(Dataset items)
==*==
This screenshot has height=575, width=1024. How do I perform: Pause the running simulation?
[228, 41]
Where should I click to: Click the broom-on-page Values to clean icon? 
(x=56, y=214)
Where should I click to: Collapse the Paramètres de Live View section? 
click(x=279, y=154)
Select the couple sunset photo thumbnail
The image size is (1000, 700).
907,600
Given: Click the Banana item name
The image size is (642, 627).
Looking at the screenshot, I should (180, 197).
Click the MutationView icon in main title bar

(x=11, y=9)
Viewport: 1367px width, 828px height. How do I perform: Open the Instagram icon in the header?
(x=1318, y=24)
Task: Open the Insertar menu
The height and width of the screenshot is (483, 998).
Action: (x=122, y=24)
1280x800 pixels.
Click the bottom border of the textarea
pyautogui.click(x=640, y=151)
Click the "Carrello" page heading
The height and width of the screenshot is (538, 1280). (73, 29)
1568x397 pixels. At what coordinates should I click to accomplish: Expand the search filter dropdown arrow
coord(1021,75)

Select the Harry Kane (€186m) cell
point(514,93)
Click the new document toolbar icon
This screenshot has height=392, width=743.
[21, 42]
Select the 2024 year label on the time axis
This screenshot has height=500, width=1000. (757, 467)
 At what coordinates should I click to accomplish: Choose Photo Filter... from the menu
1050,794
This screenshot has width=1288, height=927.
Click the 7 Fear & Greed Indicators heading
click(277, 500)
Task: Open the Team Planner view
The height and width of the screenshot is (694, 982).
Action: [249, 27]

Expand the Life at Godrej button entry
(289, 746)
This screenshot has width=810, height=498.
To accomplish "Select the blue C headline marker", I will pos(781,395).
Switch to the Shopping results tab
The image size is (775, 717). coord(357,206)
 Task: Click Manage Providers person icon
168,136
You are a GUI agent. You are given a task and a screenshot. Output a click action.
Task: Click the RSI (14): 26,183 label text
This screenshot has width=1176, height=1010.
==*==
INSTRUCTIONS TO FOLLOW: Return exactly what appears in the records from the line with "This screenshot has width=810, height=498." through the final line, and nothing else.

TASK OUTPUT:
This screenshot has width=810, height=498.
To accomplish "Select the blue C headline marker", I will pos(781,395).
Switch to the Shopping results tab
The image size is (775, 717). coord(357,206)
 Task: Click Manage Providers person icon
168,136
You are a GUI agent. You are given a task and a screenshot. Output a click action.
Task: Click the RSI (14): 26,183 label text
This screenshot has width=1176, height=1010.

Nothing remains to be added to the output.